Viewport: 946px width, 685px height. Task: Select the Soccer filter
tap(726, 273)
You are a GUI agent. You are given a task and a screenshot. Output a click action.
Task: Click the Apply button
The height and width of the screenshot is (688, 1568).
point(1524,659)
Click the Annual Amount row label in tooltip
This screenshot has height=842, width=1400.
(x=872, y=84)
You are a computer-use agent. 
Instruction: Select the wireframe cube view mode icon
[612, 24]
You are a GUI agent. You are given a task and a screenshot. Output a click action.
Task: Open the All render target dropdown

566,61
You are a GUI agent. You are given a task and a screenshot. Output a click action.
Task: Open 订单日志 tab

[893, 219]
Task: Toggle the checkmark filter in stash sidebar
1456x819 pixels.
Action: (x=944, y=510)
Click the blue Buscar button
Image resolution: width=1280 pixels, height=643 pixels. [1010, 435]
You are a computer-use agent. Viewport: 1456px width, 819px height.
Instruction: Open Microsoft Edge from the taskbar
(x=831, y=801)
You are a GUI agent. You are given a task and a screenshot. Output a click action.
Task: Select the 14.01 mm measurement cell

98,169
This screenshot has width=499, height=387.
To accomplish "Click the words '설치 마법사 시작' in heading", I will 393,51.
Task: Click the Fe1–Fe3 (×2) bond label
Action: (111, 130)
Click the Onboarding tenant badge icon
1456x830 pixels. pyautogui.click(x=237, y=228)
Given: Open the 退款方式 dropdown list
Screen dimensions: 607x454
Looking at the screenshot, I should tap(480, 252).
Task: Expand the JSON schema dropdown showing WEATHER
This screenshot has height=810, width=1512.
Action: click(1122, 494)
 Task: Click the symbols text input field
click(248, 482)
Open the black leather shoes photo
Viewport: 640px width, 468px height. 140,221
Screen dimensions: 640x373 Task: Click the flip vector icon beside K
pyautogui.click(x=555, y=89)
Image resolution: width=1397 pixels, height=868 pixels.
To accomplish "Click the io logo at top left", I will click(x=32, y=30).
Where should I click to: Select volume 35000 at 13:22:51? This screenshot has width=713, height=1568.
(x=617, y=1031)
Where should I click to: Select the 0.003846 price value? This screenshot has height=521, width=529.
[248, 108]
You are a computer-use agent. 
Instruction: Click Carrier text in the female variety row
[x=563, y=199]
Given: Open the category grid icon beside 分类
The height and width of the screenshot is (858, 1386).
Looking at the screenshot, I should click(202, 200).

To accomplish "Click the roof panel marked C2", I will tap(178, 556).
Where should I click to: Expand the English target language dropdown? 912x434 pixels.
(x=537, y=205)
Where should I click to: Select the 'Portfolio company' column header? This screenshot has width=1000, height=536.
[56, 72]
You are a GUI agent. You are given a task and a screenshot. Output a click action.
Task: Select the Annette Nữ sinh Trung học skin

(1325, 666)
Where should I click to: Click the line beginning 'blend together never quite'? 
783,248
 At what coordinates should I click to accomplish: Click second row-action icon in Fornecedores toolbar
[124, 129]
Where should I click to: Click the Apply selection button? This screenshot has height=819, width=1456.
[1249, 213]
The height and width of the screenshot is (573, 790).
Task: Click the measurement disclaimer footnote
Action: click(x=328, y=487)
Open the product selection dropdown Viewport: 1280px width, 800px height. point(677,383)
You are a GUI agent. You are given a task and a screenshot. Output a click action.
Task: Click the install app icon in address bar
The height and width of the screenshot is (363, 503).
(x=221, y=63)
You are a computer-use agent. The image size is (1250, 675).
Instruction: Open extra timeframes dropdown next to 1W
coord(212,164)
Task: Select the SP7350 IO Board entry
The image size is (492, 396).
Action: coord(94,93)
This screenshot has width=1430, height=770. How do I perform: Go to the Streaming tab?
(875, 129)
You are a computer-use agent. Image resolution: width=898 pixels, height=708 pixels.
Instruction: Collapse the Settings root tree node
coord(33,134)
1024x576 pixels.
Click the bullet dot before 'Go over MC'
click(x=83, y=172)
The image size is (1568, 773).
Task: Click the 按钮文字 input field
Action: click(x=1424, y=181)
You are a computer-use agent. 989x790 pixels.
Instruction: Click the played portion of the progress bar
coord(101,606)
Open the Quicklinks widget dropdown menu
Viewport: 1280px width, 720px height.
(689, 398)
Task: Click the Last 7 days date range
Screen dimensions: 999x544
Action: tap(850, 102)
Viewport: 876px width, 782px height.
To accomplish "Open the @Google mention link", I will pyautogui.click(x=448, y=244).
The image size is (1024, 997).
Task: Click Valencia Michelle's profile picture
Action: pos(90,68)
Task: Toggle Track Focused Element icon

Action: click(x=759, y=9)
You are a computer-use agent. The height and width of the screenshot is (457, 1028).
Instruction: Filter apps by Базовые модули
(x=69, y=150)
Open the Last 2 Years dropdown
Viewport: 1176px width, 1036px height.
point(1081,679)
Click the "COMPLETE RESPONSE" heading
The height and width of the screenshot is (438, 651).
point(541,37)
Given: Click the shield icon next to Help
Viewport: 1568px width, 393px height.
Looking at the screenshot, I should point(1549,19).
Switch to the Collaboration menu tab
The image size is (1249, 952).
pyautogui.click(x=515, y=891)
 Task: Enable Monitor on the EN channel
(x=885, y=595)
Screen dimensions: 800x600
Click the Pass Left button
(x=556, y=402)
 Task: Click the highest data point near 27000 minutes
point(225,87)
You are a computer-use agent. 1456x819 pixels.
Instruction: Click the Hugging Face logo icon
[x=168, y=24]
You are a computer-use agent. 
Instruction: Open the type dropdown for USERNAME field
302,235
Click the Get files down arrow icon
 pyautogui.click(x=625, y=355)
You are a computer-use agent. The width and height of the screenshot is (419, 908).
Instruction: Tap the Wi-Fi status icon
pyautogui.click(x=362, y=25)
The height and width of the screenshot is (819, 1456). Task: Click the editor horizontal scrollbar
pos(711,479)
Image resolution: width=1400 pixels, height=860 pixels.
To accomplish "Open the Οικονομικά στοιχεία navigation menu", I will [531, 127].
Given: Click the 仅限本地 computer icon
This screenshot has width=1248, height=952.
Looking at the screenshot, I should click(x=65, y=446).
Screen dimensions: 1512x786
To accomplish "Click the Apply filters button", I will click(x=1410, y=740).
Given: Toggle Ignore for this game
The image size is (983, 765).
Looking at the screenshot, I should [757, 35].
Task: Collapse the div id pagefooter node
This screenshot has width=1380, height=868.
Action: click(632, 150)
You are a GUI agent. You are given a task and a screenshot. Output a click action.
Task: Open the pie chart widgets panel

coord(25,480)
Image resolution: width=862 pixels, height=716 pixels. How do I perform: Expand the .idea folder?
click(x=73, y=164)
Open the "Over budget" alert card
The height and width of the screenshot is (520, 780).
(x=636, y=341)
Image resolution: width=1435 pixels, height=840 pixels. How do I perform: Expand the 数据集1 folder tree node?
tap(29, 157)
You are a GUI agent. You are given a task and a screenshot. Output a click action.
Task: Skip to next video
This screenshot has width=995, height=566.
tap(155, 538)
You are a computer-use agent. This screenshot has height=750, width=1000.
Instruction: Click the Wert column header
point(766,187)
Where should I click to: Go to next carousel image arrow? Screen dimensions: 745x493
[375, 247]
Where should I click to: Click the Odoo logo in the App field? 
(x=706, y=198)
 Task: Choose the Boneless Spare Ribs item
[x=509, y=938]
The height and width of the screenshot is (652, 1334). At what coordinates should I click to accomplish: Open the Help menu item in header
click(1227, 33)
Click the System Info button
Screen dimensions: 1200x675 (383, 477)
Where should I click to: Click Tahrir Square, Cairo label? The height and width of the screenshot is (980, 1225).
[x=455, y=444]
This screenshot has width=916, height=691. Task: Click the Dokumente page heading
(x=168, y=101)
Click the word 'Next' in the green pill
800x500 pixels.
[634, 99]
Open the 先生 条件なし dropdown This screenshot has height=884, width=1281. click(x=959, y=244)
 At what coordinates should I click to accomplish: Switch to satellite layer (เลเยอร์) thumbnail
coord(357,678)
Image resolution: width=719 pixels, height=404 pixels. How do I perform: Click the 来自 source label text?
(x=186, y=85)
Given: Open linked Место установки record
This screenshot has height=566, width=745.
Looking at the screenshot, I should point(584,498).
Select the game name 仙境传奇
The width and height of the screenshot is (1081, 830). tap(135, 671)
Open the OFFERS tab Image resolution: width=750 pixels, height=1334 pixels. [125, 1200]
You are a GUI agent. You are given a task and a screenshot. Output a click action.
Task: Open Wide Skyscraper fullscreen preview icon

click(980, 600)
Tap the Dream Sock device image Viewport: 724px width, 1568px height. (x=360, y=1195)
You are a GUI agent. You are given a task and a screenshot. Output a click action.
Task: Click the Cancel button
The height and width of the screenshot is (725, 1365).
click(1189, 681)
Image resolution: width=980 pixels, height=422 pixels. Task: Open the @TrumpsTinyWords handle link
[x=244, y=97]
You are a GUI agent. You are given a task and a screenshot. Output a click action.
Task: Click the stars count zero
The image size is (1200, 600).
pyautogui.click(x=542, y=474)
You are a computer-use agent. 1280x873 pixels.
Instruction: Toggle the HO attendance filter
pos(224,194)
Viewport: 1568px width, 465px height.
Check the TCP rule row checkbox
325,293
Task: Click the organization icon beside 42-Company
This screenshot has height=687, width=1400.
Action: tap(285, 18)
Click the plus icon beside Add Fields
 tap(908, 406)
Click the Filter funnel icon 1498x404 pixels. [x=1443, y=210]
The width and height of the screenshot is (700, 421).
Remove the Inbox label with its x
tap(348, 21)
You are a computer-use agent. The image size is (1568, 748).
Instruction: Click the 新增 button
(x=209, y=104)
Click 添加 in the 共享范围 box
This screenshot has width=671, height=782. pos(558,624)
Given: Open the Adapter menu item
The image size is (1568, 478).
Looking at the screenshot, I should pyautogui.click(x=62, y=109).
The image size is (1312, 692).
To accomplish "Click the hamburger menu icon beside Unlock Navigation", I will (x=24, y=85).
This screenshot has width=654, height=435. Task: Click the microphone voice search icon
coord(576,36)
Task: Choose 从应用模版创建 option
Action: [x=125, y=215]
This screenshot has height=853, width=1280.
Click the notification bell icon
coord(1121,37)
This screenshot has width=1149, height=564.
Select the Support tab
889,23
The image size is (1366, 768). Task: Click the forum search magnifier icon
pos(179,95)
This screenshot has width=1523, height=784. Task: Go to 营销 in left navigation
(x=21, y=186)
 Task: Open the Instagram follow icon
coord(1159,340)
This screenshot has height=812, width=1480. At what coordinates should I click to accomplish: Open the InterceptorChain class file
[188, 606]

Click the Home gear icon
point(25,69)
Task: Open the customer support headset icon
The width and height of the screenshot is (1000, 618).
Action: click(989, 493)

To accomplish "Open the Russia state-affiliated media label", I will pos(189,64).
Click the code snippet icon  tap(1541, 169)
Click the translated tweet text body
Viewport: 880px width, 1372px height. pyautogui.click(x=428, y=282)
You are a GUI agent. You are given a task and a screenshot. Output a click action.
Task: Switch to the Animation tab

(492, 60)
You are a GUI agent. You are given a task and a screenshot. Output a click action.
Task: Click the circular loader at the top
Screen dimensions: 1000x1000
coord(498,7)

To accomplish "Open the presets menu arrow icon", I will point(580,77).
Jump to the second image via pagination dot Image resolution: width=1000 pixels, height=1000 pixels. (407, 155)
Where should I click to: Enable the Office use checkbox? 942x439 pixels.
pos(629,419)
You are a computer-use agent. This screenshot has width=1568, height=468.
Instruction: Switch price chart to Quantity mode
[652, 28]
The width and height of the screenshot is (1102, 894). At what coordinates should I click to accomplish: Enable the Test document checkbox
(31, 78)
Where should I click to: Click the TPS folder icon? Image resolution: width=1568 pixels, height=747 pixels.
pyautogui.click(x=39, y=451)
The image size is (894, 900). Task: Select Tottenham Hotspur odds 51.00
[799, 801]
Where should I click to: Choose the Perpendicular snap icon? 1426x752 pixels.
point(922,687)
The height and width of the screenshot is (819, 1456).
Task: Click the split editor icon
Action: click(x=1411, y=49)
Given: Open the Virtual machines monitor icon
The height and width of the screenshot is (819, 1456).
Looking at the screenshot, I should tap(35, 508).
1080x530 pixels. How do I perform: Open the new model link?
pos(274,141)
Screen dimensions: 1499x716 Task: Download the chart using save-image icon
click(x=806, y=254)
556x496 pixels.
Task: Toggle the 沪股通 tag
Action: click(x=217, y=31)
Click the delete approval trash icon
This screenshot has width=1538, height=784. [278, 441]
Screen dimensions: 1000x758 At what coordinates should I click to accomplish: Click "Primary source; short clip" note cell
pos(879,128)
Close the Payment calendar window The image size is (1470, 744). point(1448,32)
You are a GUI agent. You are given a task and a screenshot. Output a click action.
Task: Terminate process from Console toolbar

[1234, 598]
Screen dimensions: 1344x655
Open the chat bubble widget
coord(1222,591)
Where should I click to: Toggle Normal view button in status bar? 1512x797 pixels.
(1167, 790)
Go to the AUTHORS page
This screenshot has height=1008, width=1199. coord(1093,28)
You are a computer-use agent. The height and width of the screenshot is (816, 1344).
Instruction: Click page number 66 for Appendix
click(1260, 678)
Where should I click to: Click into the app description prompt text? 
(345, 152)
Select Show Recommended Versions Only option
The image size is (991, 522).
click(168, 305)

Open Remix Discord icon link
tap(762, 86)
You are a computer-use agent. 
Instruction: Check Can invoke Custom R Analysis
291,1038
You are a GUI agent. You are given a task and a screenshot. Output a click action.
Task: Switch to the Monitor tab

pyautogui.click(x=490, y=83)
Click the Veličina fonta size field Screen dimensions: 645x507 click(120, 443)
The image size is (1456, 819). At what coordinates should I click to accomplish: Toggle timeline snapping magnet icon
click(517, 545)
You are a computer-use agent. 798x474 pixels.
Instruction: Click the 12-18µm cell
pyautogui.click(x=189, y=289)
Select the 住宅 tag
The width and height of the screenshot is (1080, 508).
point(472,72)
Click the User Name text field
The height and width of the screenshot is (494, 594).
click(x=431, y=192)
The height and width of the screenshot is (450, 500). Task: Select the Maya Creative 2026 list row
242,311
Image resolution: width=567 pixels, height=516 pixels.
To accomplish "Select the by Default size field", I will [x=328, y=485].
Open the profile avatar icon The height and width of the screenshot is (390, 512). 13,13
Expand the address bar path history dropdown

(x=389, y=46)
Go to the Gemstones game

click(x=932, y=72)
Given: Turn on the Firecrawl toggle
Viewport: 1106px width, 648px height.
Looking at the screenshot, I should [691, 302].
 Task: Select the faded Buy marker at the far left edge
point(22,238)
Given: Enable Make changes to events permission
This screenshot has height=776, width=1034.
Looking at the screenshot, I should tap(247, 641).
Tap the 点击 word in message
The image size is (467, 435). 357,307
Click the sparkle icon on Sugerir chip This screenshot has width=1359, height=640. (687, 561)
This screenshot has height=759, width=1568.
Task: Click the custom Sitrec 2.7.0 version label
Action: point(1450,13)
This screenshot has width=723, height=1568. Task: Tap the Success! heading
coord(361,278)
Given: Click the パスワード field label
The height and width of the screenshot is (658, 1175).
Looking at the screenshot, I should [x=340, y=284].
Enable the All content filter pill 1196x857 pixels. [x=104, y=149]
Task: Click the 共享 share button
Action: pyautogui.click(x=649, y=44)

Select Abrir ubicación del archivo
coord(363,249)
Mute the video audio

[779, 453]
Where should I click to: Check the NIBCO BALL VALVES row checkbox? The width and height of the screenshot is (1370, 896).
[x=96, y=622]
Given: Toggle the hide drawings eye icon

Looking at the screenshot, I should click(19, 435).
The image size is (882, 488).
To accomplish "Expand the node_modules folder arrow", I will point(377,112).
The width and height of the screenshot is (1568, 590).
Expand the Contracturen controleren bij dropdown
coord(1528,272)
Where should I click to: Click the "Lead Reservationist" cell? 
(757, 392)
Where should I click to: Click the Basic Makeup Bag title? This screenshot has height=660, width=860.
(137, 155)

■ What you will do ■
Quote the rows above verbatim, from the row containing "has height=750, width=1000." through the row containing "[x=509, y=938]", including both.

■ Output ■
You are a computer-use agent. This screenshot has height=750, width=1000.
Instruction: Click the Wert column header
point(766,187)
Where should I click to: Go to next carousel image arrow? Screen dimensions: 745x493
[375, 247]
Where should I click to: Click the Odoo logo in the App field? 
(x=706, y=198)
 Task: Choose the Boneless Spare Ribs item
[x=509, y=938]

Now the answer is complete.